Jacques Rivette is the New Wave director who never made concessions, which partly explains why he’s the least known of the central group and partly explains why his reputation among people who care about him is so fierce. Out 1 is thirteen hours long. L’Amour Fou is four. La Belle Noiseuse is nearly four. He was genuinely uninterested in whether this was convenient.
He came through Cahiers du Cinéma like the others, but where Truffaut was drawn to emotion and Godard to ideas, Rivette was drawn to process, to the act of making something, to rehearsal and improvisation and the space where a character emerges from an actor without quite being decided in advance. Theatre was the other constant: his films are full of rehearsal rooms, plays within films, characters who are performing for each other and sometimes know it. Paris Belongs to Us, his first feature, is ostensibly a conspiracy thriller but is really about a theatre group, which is where his attention always was.
Céline and Julie Go Boating is the film that tends to convert people; three hours of two women discovering a haunted house that contains a different story every time they enter it, equal parts Lewis Carroll and Jacques Demy, playful and strange and genuinely bewitching. It remains the most accessible route into his world and doesn’t make the world feel smaller for being accessible.
La Belle Noiseuse is where the process film reaches its fullest statement; four hours watching a painter work, in real time, the camera on the canvas as much as on the actors, Emmanuelle Béart sitting for a portrait that the film is also sitting for. It is one of the great films about what making art costs the people in proximity to it.
He died in 2016, still somewhat undervalued, still the New Wave director most worth discovering for someone who thinks they’ve seen what the New Wave had to offer.


Jacques Rivette (1928 – 2016)
- 1956 – Le Coup du berger
- 1961 – Paris Belongs to Us
- 1966 – The Nun
- 1967 – Renoir, the Boss [TV]
- 1969 – L’Amour fou
- 1971 – Out 1
- 1972 – Out 1: Spectre
- 1974 – Céline and Julie Go Boating
- 1976 – Duelle
- 1976 – Noroît
- 1981 – Merry-Go-Round
- 1981 – Le Pont du Nord
- 1984 – Love on the Ground
- 1985 – Hurlevent
- 1989 – The Gang of Four
- 1991 – La Belle Noiseuse
- 1994 – Jeanne la Pucelle I
- 1994 – Jeanne la Pucelle II
- 1995 – Haut bas fragile
- 1998 – Secret Defence
- 2001 – Va savoir
- 2003 – Histoire de Marie et Julien
- 2007 – The Duchess of Langeais
- 2009 – Around a Small Mountain
- Theatre and the Act of Performance: Rivette never stopped being interested in what happens between a performer and a role, between rehearsal and realisation. His films are full of theatre groups, rehearsal rooms, plays within films, not as a setting but as a subject. The question of where the performance ends and the person begins runs through everything.
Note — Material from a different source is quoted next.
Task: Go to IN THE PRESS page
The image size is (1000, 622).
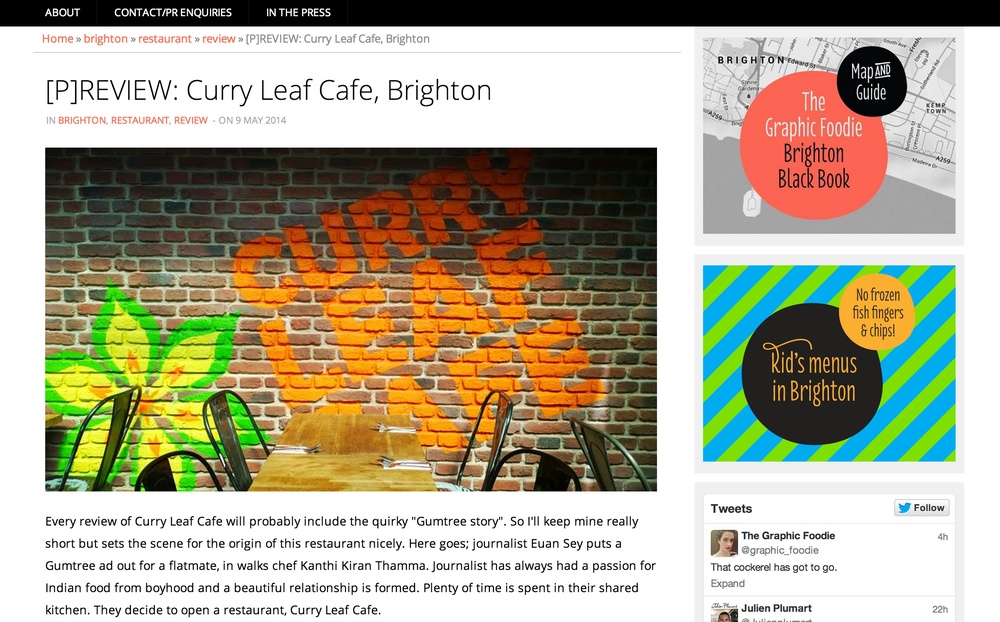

- Conspiracy as Narrative Structure: From Paris Belongs to Us through Out 1, Rivette uses conspiracy not as a thriller mechanism but as a way of thinking about how meaning is constructed — the sense that there are patterns and connections just beyond understanding, which may or may not be real. The paranoia is epistemological rather than political.
- Duration as Immersion: The long films aren’t indulgent. They’re a formal position. Rivette believed that sufficient time created a different quality of attention and a different relationship between viewer and character, something closer to knowing someone than observing them. Out 1 works because of its length, not despite it.
- Improvisation and Collaborative Creation: Rivette’s scripts were frameworks, not blueprints. The actors brought their characters into existence through the process of filming, with Rivette directing the space and conditions rather than dictating the results. The performances have an aliveness that comes from genuine discovery rather than execution.
- Female Characters as Protagonists and Agents: His films consistently place women at the centre as active agents navigating mysterious circumstances rather than as objects of the male gaze.